Nags Head sector reported normal duck crop of baldpates, pintails and teals. Hunters are getting limits each day when weather conditions right. Canada geese flocks in this area not quite up to normal. Official count showed a total 37,413 all species waterfowl.
Mattamuskeet Lake, in Hyde County, reported between 80,000 and 85,000 Canada geese this year, largest number since 1952. Hunters in lake and field blinds having no difficulty getting limit daily.
Gunners in Pimlico Sound west of Hatteras are having good luck with Canada geese and brants, shooting from stake blinds.
Pennsylvania: Duck hunting slightly better than previous years. Right now there are blacks and mallards still left. The opening date was moved ahead five days this season.
There have been more geese in the area than in recent history. Charley Lucas, Columbia, got three Canadas in one day and also brought down a rare—for this area—blue goose. Season closes December 17 in most of state.

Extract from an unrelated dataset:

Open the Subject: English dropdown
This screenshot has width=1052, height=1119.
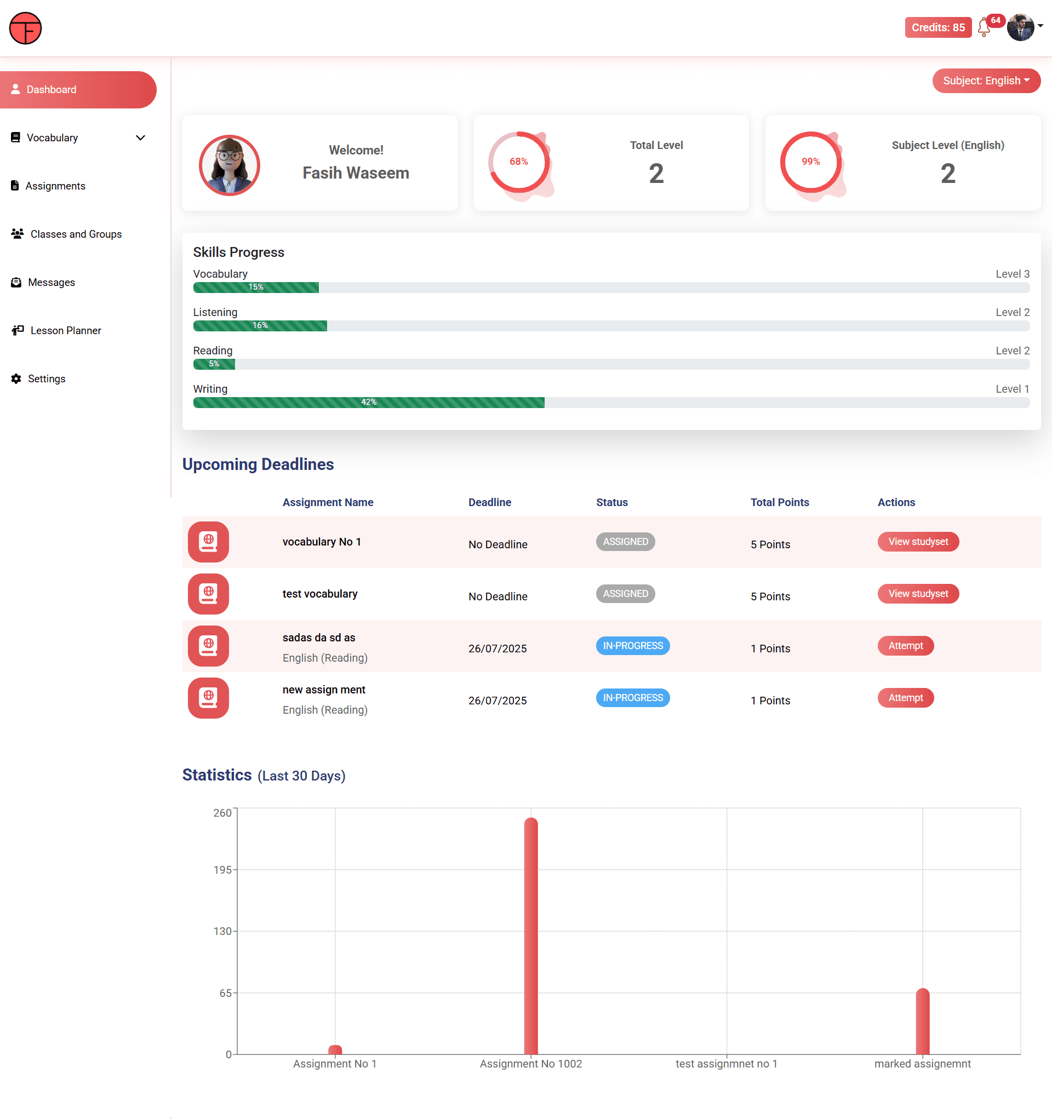coord(986,81)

South Carolina: Mild weather kept ducks at about same number as last year or lower, despite optimistic reports from north. As always, mallards most numerous but wood ducks, increasing yearly, probably now run second. Others include scaups, blacks, teals, gadwalls, widgeons, with fair numbers of canvasbacks in some coastal sections. Geese increasing slightly.
Virginia: There are considerably more ducks in Virginia this year than last, despite the fact that few diving ducks have come in. There are at least 20% more Canada geese than last season.
Senator A. Willis Robertson spent two days at the Pocahontas Club at Back Bay and got his limit both days (see page 26).
Bags are mostly mallards and black ducks with a good many greenwing teals. Shooting will be at its peak in mid-December, but before if there is freezing weather.